Exercise:
Using the Object Splash passage below, explain why this emitter comes with two RealWave-related panels, in one to three sentences.

Provided passage:
The “Object Splash” emitter can be found under the “RealWave” node set:
Edit > Add > RealWave > Object Splash
From a technical point of view, this particle source is a standard particle fluid emitter, but it requires a RealWave surface. “Object Splash” cannot be used as a stand-alone emitter. When you work with this emitter type you will see that there are two RealWave-related panels. The reason is that you have to differentiate between the splash itself and the waves it creates on the RealWave panel. The first parameter set, “RW Particle Interaction” describes the behaviour of the RealWave surface when the splash particles hit the water. The second panel is “RW_Object_Splash” and here you can control the look and behaviour of the splashes around the object.
As usual you can choose one or even more objects from a node picker to attach them to the splash emitter. If you need control over the individual splashes then it is recommended to use one emitter per object.
This setting is used to increase the number of created particles. It is closely related to he emitter’s “Resolution” parameter and ranges from 0 to 1. 0 disables the waterline emission, while 1 is used to maximize it.
Experienced RealFlow users will certainly know that it used to be hard to create a sufficient amount of liquid-type particles around an object hitting a RealWave surface. Liquid-type particles can only be created at specific positions to keep the fluid stable. For better control, this parameter has been introduced. “@ Width” controls the area around the object from where the particles will be emitted. It works in world units – a value of 1.0 means that particles will be created in an area of 1 metre around the object.

Records supplied:

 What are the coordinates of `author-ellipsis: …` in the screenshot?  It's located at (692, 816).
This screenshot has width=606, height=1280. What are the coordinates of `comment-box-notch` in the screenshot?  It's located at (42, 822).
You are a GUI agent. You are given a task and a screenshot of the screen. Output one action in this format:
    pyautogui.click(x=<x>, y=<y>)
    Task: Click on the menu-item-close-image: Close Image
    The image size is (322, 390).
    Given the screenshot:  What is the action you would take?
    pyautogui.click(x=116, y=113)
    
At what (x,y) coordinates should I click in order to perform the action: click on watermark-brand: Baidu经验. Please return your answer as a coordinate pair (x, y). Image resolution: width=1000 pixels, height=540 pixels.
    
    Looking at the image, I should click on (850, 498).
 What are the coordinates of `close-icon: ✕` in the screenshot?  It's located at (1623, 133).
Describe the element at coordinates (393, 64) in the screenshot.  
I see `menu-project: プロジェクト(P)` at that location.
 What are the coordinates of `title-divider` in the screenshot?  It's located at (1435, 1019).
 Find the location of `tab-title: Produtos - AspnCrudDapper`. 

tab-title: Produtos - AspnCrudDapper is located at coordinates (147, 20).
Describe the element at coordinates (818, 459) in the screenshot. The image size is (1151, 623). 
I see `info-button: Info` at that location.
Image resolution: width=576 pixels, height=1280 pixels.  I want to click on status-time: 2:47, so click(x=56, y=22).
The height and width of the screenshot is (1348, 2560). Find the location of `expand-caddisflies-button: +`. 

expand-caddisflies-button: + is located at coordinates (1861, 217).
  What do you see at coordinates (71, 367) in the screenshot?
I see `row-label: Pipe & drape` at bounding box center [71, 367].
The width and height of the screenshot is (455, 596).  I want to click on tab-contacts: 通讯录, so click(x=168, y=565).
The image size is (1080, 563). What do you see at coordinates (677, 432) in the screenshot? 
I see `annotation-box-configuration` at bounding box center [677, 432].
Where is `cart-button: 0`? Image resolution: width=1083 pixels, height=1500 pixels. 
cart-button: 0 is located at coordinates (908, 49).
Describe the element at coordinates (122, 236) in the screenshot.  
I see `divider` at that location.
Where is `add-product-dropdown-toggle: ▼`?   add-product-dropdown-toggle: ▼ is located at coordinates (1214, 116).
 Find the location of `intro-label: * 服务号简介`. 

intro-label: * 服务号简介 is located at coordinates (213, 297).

Output for this task:
The two panels separate the splash itself from the waves it creates. "RW Particle Interaction" describes how the RealWave surface behaves when the splash particles hit the water. "RW_Object_Splash" controls the look and behavior of the splashes around the object.